Split dataset into training and holdout data, prepare for cross-validation:

Code
set.seed(123)
data_split <- initial_split(data, prop=0.8, strata=Loan_Status)
train_data <- training(data_split)
holdout_data <- testing(data_split)

resamples <- vfold_cv(train_data, v=10, strata=Loan_Status)
cv_metrics <- metric_set(roc_auc, accuracy)
cv_control <- control_resamples(save_pred=TRUE)

Define the recipe, the model specification (elasticnet logistic regression), and combine them into a workflow:

Code
formula <- Loan_Status ~ Gender + Married + Dependents + Education + Self_Employed +
    ApplicantIncome + CoapplicantIncome + LoanAmount + Loan_Amount_Term +
    Credit_History + Property_Area
recipe_spec <- recipe(formula, data=train_data) %>%
    step_dummy(all_nominal(), -all_outcomes())

model_spec <- logistic_reg(engine="glmnet", mode="classification",
                           penalty=tune(), mixture=tune())

wf <- workflow() %>%
    add_model(model_spec) %>%
    add_recipe(recipe_spec)

Tune the penalty and mixture hyperparameters using Bayesian hyperparameter optimization:

Code
parameters <- extract_parameter_set_dials(wf) %>%
    update(penalty=penalty(c(-4, -1)))
tune_wf <- tune_bayes(wf, resamples=resamples, metrics=cv_metrics,
                      param_info=parameters, iter=25)
## ! No improvement for 10 iterations; returning current results.

The autoplot of the tune_bayes object (Figure 26.1) shows the ROC-AUC for different values of the penalty and mixture hyperparameters. We can see that the best roc_auc is obtained with penalty and mixture values inside the tuning range. We don’t need to adjust the sampling ranges for the hyperparameters.

Code
autoplot(tune_wf)
Autoplot shows the ROC-AUC for different values of the penalty and mixture hyperparameters.
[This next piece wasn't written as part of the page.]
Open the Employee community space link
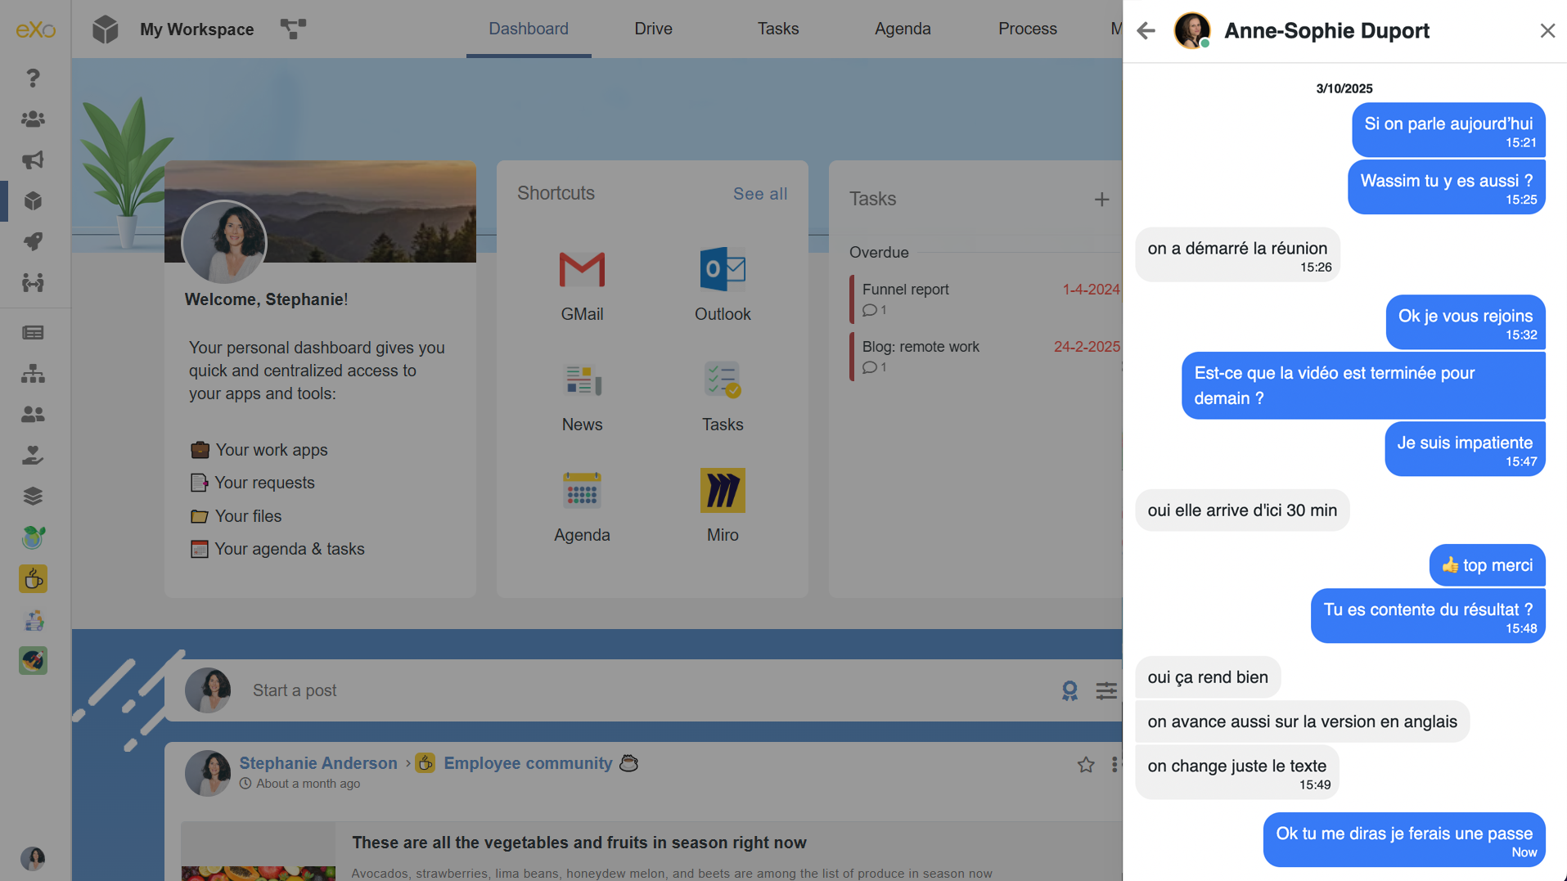 [528, 763]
Figure 26.1: Autoplot shows the ROC-AUC for different values of the penalty and mixture hyperparameters.

Finalize the workflow:

Code
best_parameter <- select_best(tune_wf, metric="roc_auc")
best_wf <- finalize_workflow(wf, best_parameter)

The best roc_auc is obtained with a penalty of best_parameter['penalty'] = 0.0976789 and a mixture of best_parameter['mixture'] = 0.1028021.
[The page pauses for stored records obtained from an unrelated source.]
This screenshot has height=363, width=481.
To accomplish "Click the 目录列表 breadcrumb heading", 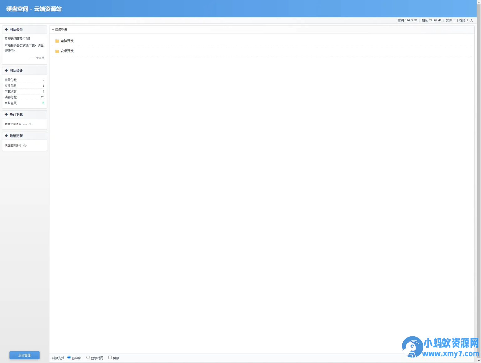I will point(61,30).
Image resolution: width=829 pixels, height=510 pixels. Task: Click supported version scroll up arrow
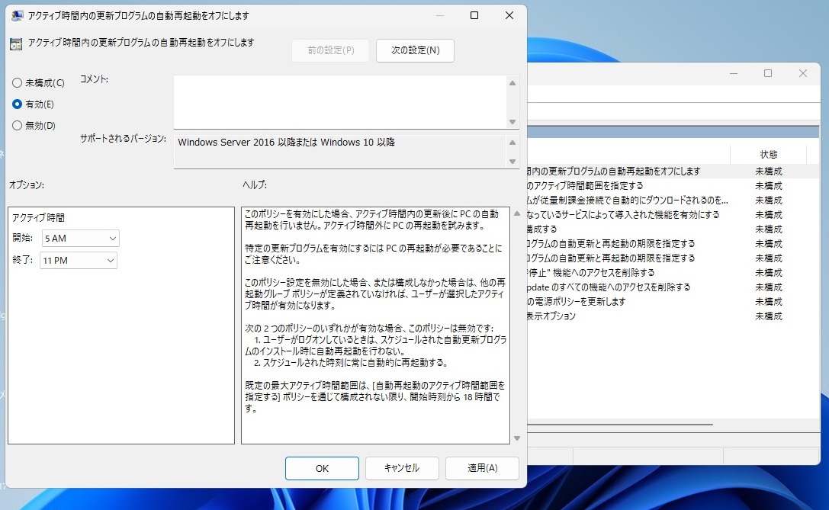click(x=513, y=142)
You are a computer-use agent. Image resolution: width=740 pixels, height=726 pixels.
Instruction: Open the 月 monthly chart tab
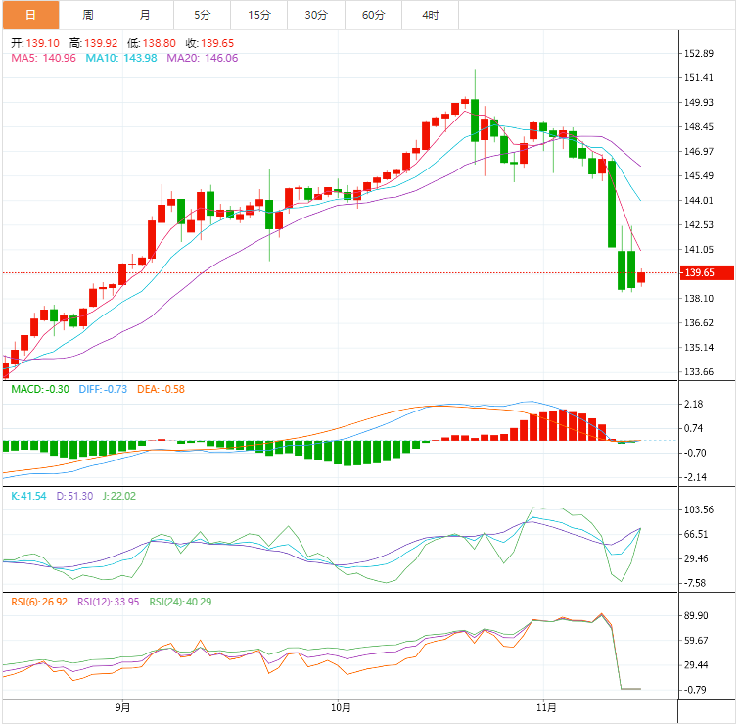pos(145,15)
Use the tuned workflow for cross-validation and training the final model using the full dataset:

Code
result_cv <-  fit_resamples(best_wf, resamples,
                            metrics=cv_metrics, control=cv_control)
fitted_model <- best_wf %>% fit(train_data)
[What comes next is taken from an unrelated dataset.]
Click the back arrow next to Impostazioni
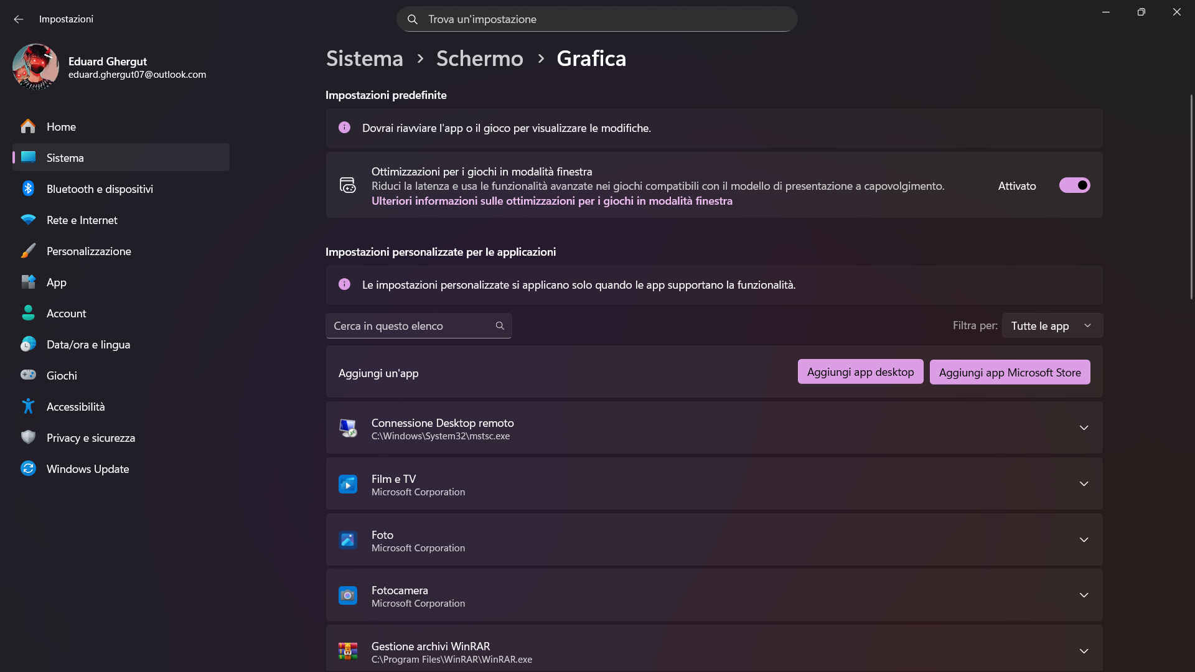The image size is (1195, 672). click(x=19, y=19)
Estimate model performance using the cross-validation results and the holdout data:

Code
cv_results <- collect_metrics(result_cv) %>%
    select(.metric, mean) %>%
    rename(.estimate=mean) %>%
    mutate(result="Cross-validation")
holdout_predictions <- augment(fitted_model, new_data=holdout_data)
holdout_results <-  bind_rows(
        c(roc_auc(holdout_predictions, Loan_Status, .pred_Yes, event_level="second")),
        c(accuracy(holdout_predictions, Loan_Status, .pred_class))) %>%
    select(-.estimator) %>%
    mutate(result="Holdout")

The performance metrics are summarized in the following table.

Code
bind_rows(
    cv_results,
    holdout_results
) %>%
    pivot_wider(names_from=.metric, values_from=.estimate) %>%
    kableExtra::kbl(caption="Model performance metrics", digits=3) %>%
    kableExtra::kable_styling(full_width=FALSE)
Table 24.1: Model performance metrics
result accuracy roc_auc
Cross-validation 0.802 0.758
Holdout 0.835 0.736

Code

The code of this chapter is summarized here.

Code
knitr::opts_chunk$set(echo=TRUE, cache=TRUE, autodep=TRUE, fig.align="center")
library(tidyverse)
library(tidymodels)
data <- read_csv("https://gedeck.github.io/DS-6030/datasets/loan_prediction.csv",
                 show_col_types=FALSE) %>%
    drop_na() %>%
    mutate(
        Gender=as.factor(Gender),
        Married=as.factor(Married),
        Dependents=gsub("\\+", "", Dependents) %>% as.numeric(),
        Education=as.factor(Education),
        Self_Employed=as.factor(Self_Employed),
        Credit_History=as.factor(Credit_History),
        Property_Area=as.factor(Property_Area),
        Loan_Status=factor(Loan_Status, levels=c("N", "Y"), labels=c("No", "Yes"))
    ) %>%
    select(-Loan_ID)
set.seed(123)
data_split <- initial_split(data, prop=0.8, strata=Loan_Status)
train_data <- training(data_split)
holdout_data <- testing(data_split)

resamples <- vfold_cv(train_data, v=10, strata=Loan_Status)
cv_metrics <- metric_set(roc_auc, accuracy)
cv_control <- control_resamples(save_pred=TRUE)
formula <- Loan_Status ~ Gender + Married + Dependents + Education + Self_Employed +
    ApplicantIncome + CoapplicantIncome + LoanAmount + Loan_Amount_Term +
    Credit_History + Property_Area
recipe_spec <- recipe(formula, data=train_data) %>%
    step_dummy(all_nominal(), -all_outcomes())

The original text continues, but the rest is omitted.